Multi-line shell scripts to a single line?
June 16, 2023 1:29 PM   Subscribe

I'm trying to get Packer for Ubuntu to install in a single copy and paste. I'm trying to avoid using a shell script for reasons beyond this question and would prefer a copy paste that outputs to a log file. My bash isn't that strong or I'm missing what some commands are doing. This has to be possible. Here's the multi-line command inside.

$ curl -fsSL https://apt.releases.hashicorp.com/gpg | sudo apt-key add -
$ sudo apt-add-repository "deb [arch=amd64] https://apt.releases.hashicorp.com $(lsb_release -cs) main"
$ sudo apt-get update && sudo apt-get install packer

I'd like to make it a simple copy and paste in a readme type file.
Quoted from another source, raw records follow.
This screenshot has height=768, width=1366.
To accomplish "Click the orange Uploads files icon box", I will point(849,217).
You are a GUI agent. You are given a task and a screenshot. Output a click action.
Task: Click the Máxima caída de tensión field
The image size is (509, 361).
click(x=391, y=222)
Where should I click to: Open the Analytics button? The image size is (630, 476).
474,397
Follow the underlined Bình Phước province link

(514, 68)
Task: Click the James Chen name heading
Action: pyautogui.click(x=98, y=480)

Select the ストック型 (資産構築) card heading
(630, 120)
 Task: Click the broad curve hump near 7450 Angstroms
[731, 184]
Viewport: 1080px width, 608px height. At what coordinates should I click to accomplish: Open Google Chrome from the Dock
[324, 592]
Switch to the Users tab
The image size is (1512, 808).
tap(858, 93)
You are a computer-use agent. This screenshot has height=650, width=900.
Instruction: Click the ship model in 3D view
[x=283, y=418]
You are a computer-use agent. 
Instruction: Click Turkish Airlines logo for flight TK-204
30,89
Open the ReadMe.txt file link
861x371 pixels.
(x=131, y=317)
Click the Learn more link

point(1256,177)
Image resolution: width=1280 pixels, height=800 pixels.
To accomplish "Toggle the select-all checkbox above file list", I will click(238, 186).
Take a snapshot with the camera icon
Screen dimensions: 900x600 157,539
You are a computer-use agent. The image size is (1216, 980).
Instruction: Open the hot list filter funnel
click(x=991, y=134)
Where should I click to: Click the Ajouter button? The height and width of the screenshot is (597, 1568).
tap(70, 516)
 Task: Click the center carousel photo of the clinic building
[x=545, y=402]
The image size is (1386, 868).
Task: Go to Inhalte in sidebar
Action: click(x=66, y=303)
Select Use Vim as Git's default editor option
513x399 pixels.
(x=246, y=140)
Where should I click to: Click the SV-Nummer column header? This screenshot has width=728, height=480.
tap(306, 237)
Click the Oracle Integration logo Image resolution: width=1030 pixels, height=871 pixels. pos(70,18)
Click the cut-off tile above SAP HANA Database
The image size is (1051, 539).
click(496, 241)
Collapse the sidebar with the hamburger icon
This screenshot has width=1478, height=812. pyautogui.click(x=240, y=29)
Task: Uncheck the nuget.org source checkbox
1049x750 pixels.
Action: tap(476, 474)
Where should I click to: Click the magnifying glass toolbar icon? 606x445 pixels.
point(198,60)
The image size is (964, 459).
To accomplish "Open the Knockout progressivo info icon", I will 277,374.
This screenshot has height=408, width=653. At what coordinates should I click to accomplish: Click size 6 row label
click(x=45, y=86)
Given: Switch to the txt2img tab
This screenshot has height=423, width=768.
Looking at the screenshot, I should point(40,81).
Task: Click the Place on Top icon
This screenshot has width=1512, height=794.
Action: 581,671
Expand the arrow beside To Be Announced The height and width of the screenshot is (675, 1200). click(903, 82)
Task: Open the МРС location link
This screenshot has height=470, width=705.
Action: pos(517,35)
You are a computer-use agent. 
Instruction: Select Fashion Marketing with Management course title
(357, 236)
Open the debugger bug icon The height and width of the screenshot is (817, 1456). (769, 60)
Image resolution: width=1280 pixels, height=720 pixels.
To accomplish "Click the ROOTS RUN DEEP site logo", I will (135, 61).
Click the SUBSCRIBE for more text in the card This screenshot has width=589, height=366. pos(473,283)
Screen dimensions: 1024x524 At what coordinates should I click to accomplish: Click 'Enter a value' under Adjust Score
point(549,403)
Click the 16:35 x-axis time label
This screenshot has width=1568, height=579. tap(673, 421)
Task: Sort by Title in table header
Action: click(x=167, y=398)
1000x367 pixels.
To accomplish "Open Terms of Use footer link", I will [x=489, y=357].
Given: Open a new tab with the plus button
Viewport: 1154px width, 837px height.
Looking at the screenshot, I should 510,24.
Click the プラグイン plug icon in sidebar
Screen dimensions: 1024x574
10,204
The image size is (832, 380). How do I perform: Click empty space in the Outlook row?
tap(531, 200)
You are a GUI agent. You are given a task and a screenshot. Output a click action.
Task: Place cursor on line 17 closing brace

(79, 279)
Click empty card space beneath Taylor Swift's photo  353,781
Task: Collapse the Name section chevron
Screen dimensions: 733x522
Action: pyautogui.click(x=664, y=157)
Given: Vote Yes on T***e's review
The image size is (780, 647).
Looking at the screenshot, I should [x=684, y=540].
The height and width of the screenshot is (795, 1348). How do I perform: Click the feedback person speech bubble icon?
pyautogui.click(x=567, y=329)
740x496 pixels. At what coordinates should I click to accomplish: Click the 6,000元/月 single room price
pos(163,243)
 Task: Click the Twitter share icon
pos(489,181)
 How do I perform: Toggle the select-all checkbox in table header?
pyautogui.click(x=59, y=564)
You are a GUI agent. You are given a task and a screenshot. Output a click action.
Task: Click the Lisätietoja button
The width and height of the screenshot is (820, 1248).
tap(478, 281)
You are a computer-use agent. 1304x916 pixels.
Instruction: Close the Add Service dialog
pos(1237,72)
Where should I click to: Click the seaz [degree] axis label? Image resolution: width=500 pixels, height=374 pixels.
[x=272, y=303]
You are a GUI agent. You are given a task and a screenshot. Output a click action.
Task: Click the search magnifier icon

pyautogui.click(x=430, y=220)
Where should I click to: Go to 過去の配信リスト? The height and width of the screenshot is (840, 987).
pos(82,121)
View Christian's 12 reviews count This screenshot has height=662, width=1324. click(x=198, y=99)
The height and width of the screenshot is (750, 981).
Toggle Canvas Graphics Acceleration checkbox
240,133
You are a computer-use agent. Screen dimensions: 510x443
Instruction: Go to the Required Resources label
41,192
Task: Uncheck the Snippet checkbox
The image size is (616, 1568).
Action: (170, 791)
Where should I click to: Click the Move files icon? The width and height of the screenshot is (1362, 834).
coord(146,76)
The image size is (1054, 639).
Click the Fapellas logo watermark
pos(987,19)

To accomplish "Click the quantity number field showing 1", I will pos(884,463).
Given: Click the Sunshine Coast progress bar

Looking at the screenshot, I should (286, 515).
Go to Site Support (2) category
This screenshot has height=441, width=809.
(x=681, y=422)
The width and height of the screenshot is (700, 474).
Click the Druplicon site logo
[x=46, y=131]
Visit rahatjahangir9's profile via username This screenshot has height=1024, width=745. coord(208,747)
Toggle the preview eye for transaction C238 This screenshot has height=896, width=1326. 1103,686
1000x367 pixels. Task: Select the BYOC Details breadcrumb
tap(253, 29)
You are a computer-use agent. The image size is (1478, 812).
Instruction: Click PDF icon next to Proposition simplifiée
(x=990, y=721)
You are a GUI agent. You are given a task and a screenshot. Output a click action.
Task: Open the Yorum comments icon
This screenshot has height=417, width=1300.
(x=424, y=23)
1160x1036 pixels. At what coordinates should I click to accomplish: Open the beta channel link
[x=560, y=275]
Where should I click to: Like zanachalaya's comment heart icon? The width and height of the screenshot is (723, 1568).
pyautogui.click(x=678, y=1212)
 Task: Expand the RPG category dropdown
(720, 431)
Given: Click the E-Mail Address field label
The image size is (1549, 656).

I've tried multiple things I'll just give some examples, the only thing I want to add is logging with tee (or whatever works best):

curl -fsSL https://apt.releases.hashicorp.com/gpg \
&& sudo apt-key add - \
&& sudo apt-add-repository "deb [arch=amd64] https://apt.releases.hashicorp.com $(lsb_release -cs) main" \
&& sudo apt-get update && sudo apt-get install packer | tee "./logs/packer/install/install_$(date +%Y%m%d-%H%M%S).log"


And


% (curl -fsSL https://apt.releases.hashicorp.com/gpg ;\
sudo apt-key add - ;\
sudo apt-add-repository "deb [arch=amd64] https://apt.releases.hashicorp.com $(lsb_release -cs) main" ;\
sudo apt-get update && sudo apt-get install packer) | tee "./logs/packer/packer_install_$(date +%Y%m%d-%H%M%S).log"


The logging works fine but it'll sometimes stall out and the only log I'll get is this:

gpg: signal 2 caught ... exiting
tee: /logs/packer/install/install_20230616-143122.log: No such file or directory
Repository: 'deb [arch=amd64] https://apt.releases.hashicorp.com jammy main'
Description:
Archive for codename: jammy components: main
More info: https://apt.releases.hashicorp.com
Adding repository.
Press [ENTER] to continue or Ctrl-c to cancel.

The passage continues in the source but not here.